Я послушал их самые последние заводские новости, а потом выключил их, как выключают приемник. Зевнул. Повернулся на спину и лежал, глаза в потолок, рассматривая на потолке полоски света, скромные художества нашего ночника с трещиной. Он так и прибыл из магазина — с трещиной, так как Аня, несмотря на азарт и лаборантскую свою закваску, не могла ничего купить без того, чтобы ее при этом не надули. Я думал об этой ее черточке и любил ее за это.

Потом я немного прибавил звук — послышался тот же медлительный, будто бы иссыхающий ручеек, разговор, который не иссыхает и будет течь еще сто лет.

— …Если кто и знает жизнь доподлинно, то это дядя Вениамин.

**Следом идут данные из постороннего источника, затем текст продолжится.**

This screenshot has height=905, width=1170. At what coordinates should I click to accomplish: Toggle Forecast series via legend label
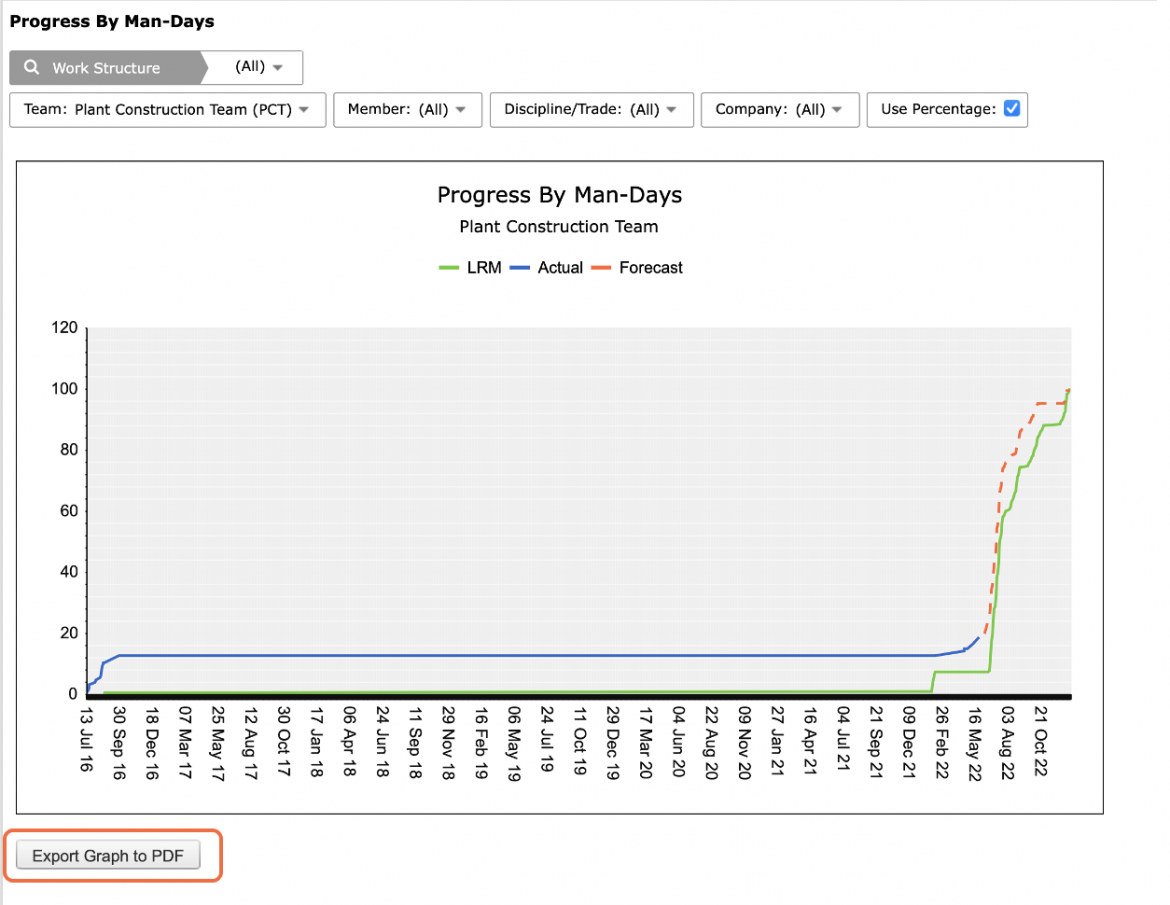[x=651, y=268]
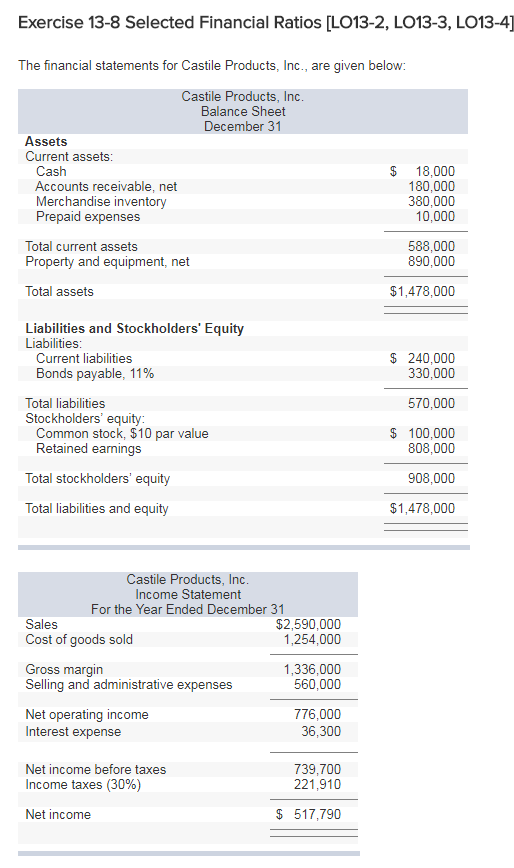Select the Balance Sheet table title
514x868 pixels.
[x=243, y=111]
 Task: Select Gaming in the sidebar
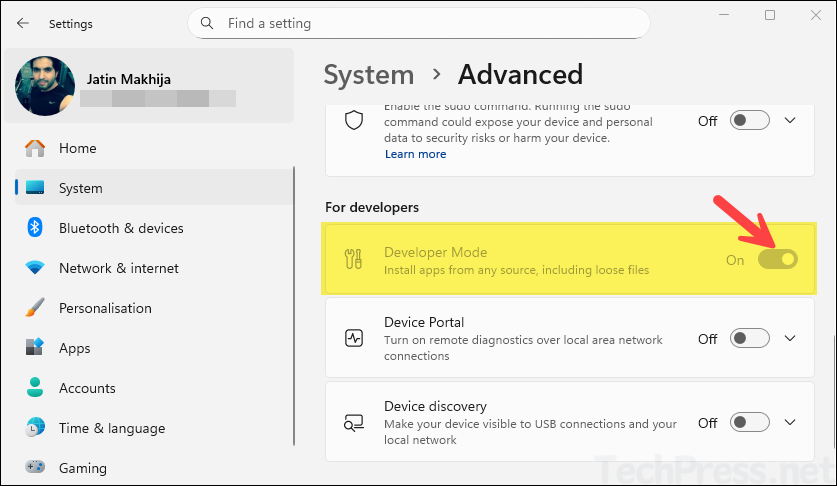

Он как-никак и в профком выбирался, и несчастным был, сидел пять лет («Нет, он шесть сидел, потому что два раза по три»). И рыбак отменный. И директору при случае правду-матку кроет…

Я слушал и не смеялся, потому что их лица цветом как заржавевший лом, жесткие и задубевшие, сковывает и деревенит сейчас то же непосильное напряжение, какое сковывает и деревенит лицо Ани.

* * *

Из второго периода я узнал, что актриса Олевтинова любила драгоценности. Собирала камешки. Почти как и я.

«Что тут особенного? — сказал я. — Все женщины любят драгоценности».

«Но она уж очень их любила».

«Покупала, что ли?»

«И покупала. И подарки принимала».

Картинка четвертого периода, то есть нынешнего периода жизни Старохатова, на сегодняшний день была такая:

Коля Оконников — ОБОБРАН.

Женька Бельмастый — ОБОБРАН.

Тихий Инженер — АКТ БЛАГОРОДСТВА.

Лысый Сценарист — АКТ БЛАГОРОДСТВА.

Павлуша Шуриков —?

Фактов было уже немало. Факты накапливались, но ничего не проясняли.